The two-pronged approach is likely spurred by experience and the success of inexpensive Android devices in the developing world. Google’s (NASDAQ: GOOG) open-source approach to Android makes development a bit more tenable and fosters a proliferation of Android devices. This also plays well in markets that lack the mobile subsidies enjoyed in the US, propelling Android to global dominance. If Nokia hopes to regain ground, it has to tackle Android’s global price advantage.

Both additions to the Lumia line are targeted for emerging markets, though Elop emphasized they were hesitant to sacrifice capabilities in favor of lower prices. Neither is equipped with LTE support, but the targeted markets themselves largely don’t either, so that’s a non-issue. Both phones adopt the brightly colored and uniquely shaped visage of the Lumia line, as well as Microsoft’s (NASDAQ: MSFT) Windows Phone OS. Clearly some sacrifices were made to reach such a low price point for the 520, which while promising, seems decidedly barebones next to the 720. The 720 has a better camera (with a flash), larger screen, and the ability to support wireless charging.

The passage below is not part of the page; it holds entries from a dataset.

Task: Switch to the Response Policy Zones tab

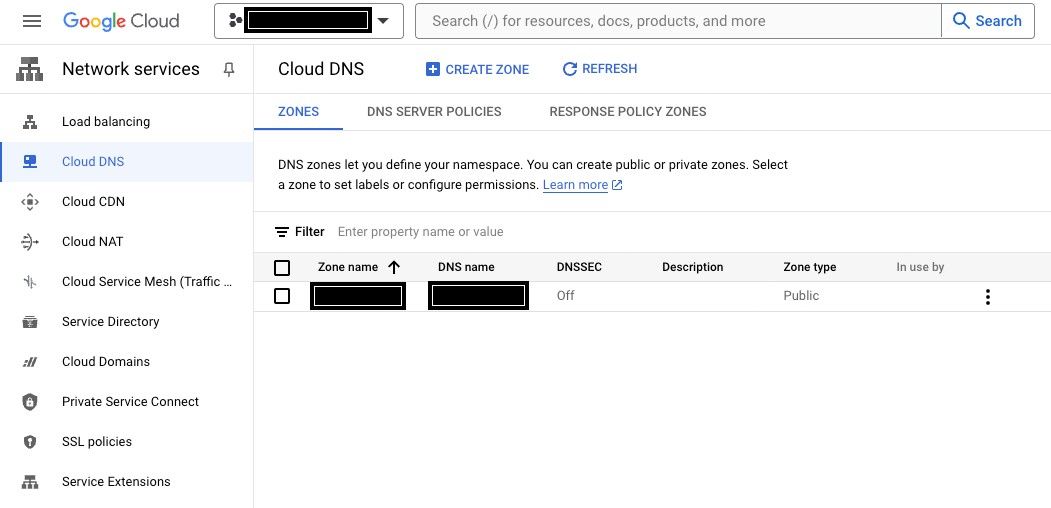Action: click(627, 112)
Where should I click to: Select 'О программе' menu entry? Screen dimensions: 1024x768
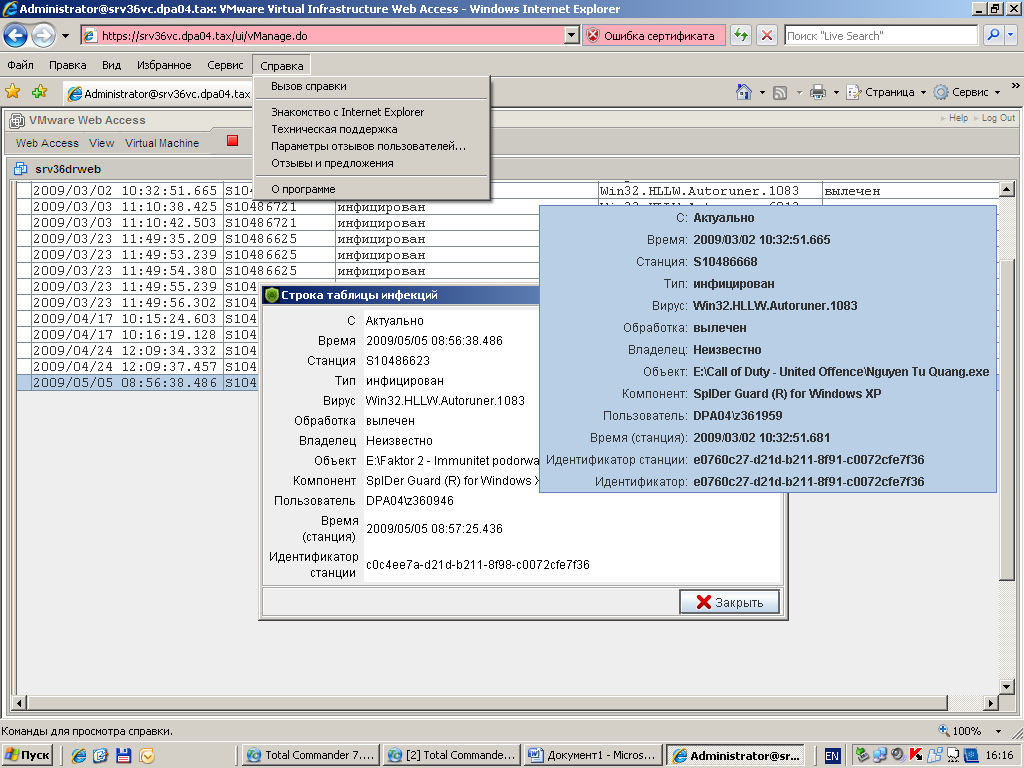303,189
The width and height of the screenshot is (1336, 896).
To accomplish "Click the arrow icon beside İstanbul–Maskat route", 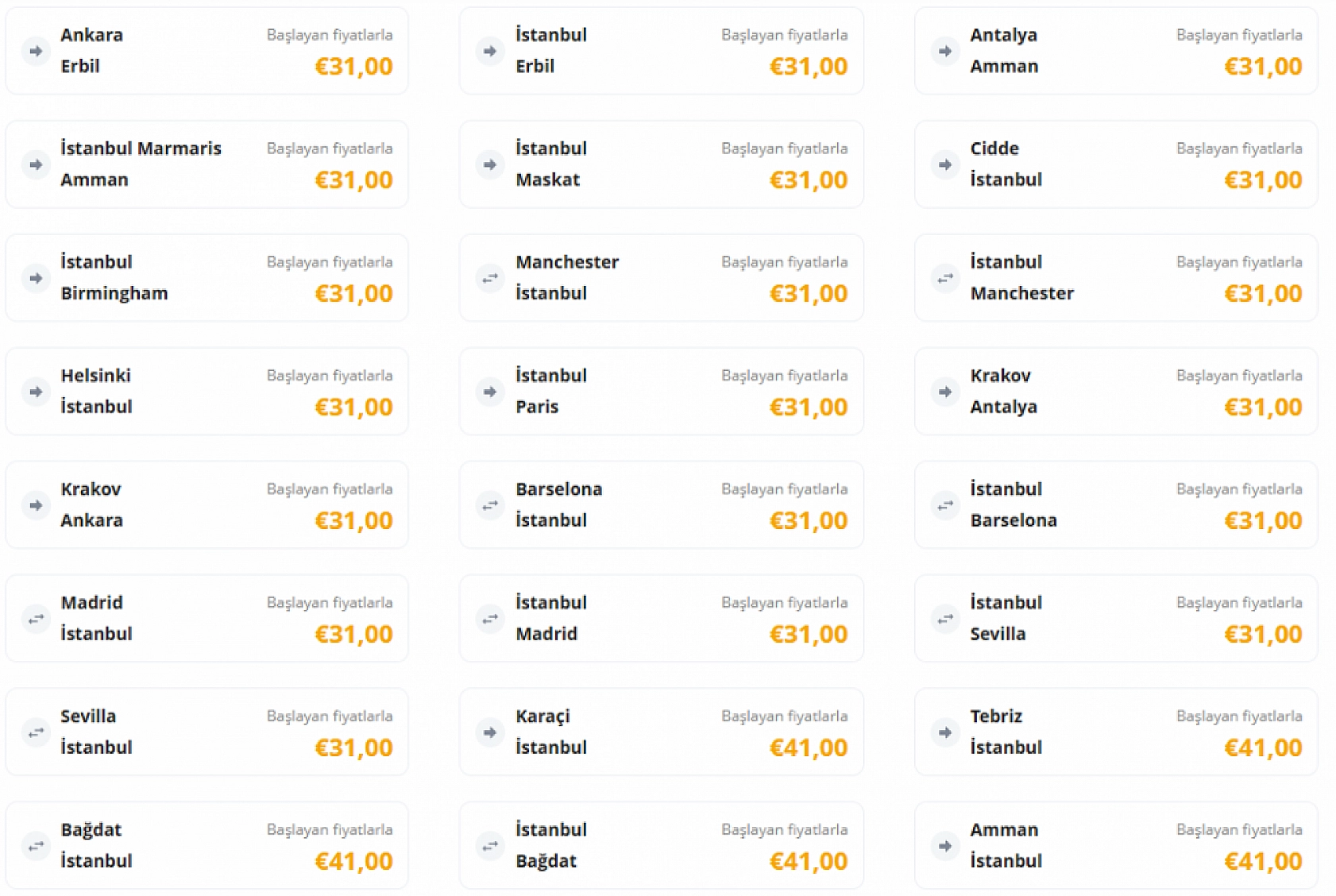I will [x=490, y=164].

Neither device is going to wow consumers used to getting the latest and greatest, but they certainly pack enough technology to satisfy low-end smartphone demand.

Even though the phones lack LTE support, T-Mobile has already committed to carrying both in the US, though they will not be launched until the next quarter. While T-Mobile is still a distant fourth place competitor in the US mobile market, it will provide additional visibility for the Lumia line.

Nokia’s continued push towards price competition has implications for the mobile market, highlighting consumer price sensitivity as the smartphone experience becomes more commoditized. Even Apple (NASDAQ: AAPL), which arguably leads the premium end of the market, has been rumored to be exploring lower cost devices. Major analysts have also been weighing in, announcing expectations that Apple will pursue lower-priced devices.

Katy Huberty of Morgan Stanley met with Apple CFO Peter Oppenheimer and walked away with several points that confirm the validity of low-cost options. The two biggest were the success of the iPad Mini and the continued demand for the iPhone 4. In Brazil and China, 50% of iPad Mini purchases were by customers new to Apple’s ecosystem. This demonstrates that lower priced devices that deliver an experience similar to their premium siblings can help extend a brand.

The continued demand for the iPhone 4 also demonstrates the strength of a lower-priced device. At this point the iPhone 4 is two generations from Apple’s latest design and discounted accordingly. It’s an easy leap to conclude that pricing is helping drive continued demand. These two anecdotes seem to confirm the viability of Nokia’s approach as well as highlighting a shift in the smartphone market.

Nokia and Windows Phone still have a long road ahead of them, but it seems they’re on the right track. Nokia seems focused on delivering across the price spectrum and is leveraging its manufacturing and design expertise to expand its footprint. Assuming the company continues to build on its success with the Lumia, Nokia appears to be on the path to recapture some of its former glory.